Why BigLake is the keystone, not an optional add-on. The entire premise — one copy, queried by everyone, governed once — collapses without a layer that puts a single fine-grained security model over both the object-store files and the warehouse tables. The naive alternative is to grant data scientists raw storage.objects.get on the bucket so their Spark jobs can read the parquet directly. The moment you do that, you have two access models (BigQuery’s row/column policies for analysts, and coarse bucket IAM for everyone else), the column-level PII controls you built in BigQuery are trivially bypassed by reading the underlying files, and your audit story has a hole you can drive a truck through. BigLake closes the hole: it enforces table-, row-, and column-level access on the Cloud Storage data itself, for whatever engine reads it, using delegated service-account credentials so consumers never get raw object access. That is what makes “let the data scientists read the same governed copy” safe, and it is the difference between a lakehouse and a lake with a warehouse next to it.

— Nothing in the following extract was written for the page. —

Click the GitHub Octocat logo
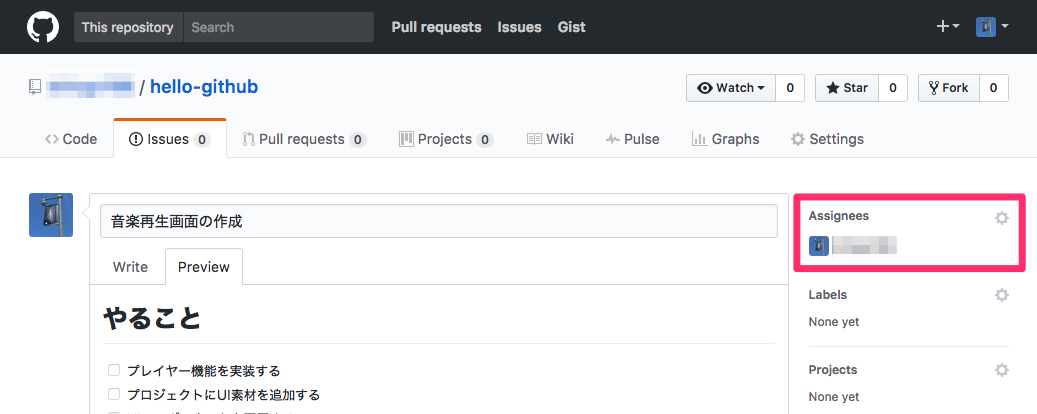The width and height of the screenshot is (1037, 414). 42,27
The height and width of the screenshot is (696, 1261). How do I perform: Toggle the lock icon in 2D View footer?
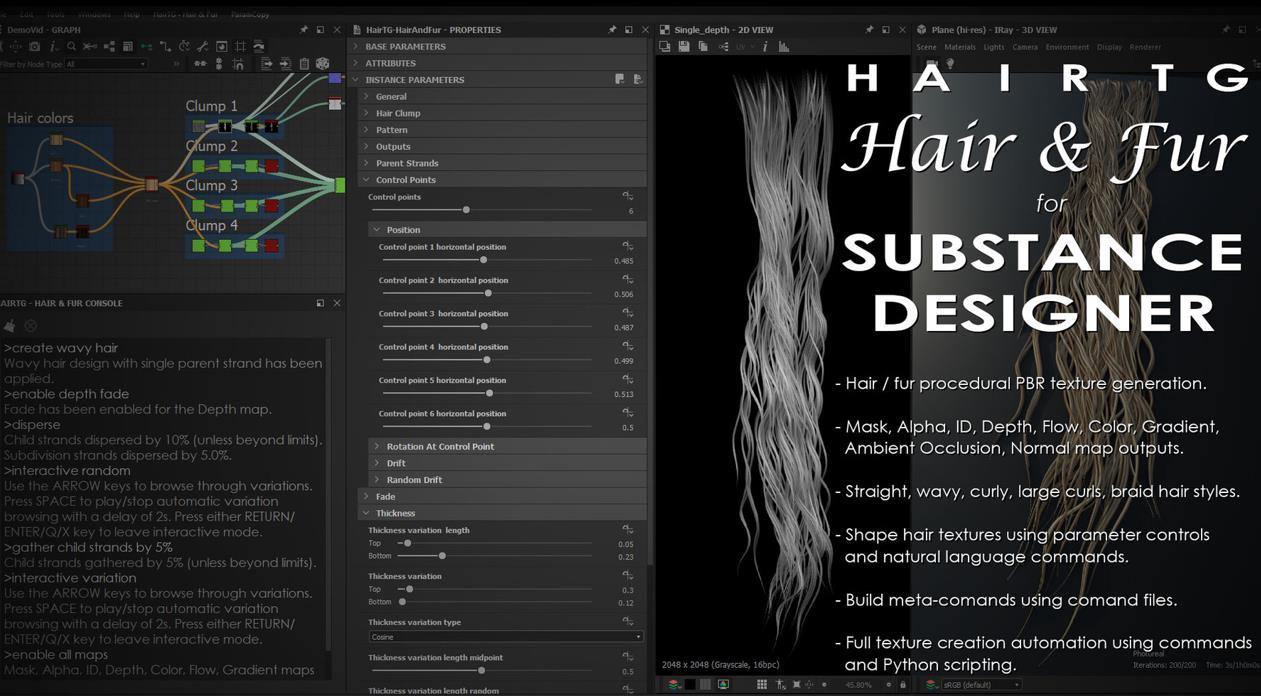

Why metrics live in LookML, not in dashboards. The “two dashboards show different revenue” problem is almost never a data problem — it is a definition problem. Two analysts wrote two slightly different SUM(...) with two slightly different filters in two BI tools. If you certify the storage but let every dashboard re-derive metrics ad hoc, the divergence simply moves from the data layer to the presentation layer and you have solved nothing. Defining revenue, churn, margin, and active-customer once in LookML — a version-controlled, reviewed semantic model on top of BigQuery — means every Explore, every dashboard, and every embedded report computes the same number the same way. The certified figure is enforced at the modeling layer, which is the only place it can actually be enforced.

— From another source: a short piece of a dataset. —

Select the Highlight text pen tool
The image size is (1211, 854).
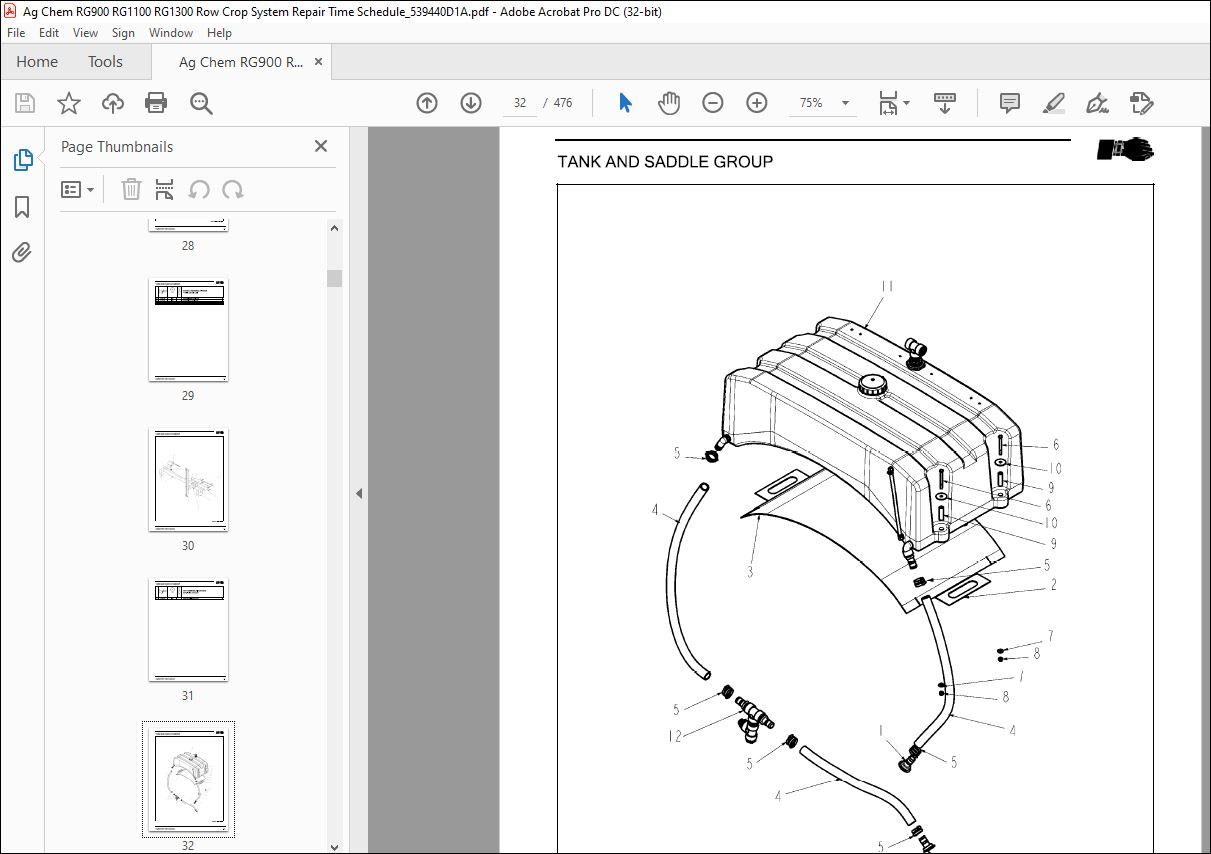point(1053,103)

Why partition and cluster every large BigQuery table — it is a cost control, not just performance. BigQuery’s on-demand pricing bills by bytes scanned. An unpartitioned, unclustered table means every query that filters on a date or a customer ID still scans the entire table — you pay full price for data you immediately discard, and a single careless SELECT * on a 50 TB table is a five-figure surprise. Partitioning (by ingestion time or an event-time column) prunes whole date ranges before scanning; clustering (on the high-cardinality keys you filter and join on) prunes within partitions. The combination routinely cuts bytes-scanned — and therefore cost and latency — by an order of magnitude. This is the single highest-leverage configuration choice in the warehouse tier, and skipping it is the most common reason a BigQuery bill spirals.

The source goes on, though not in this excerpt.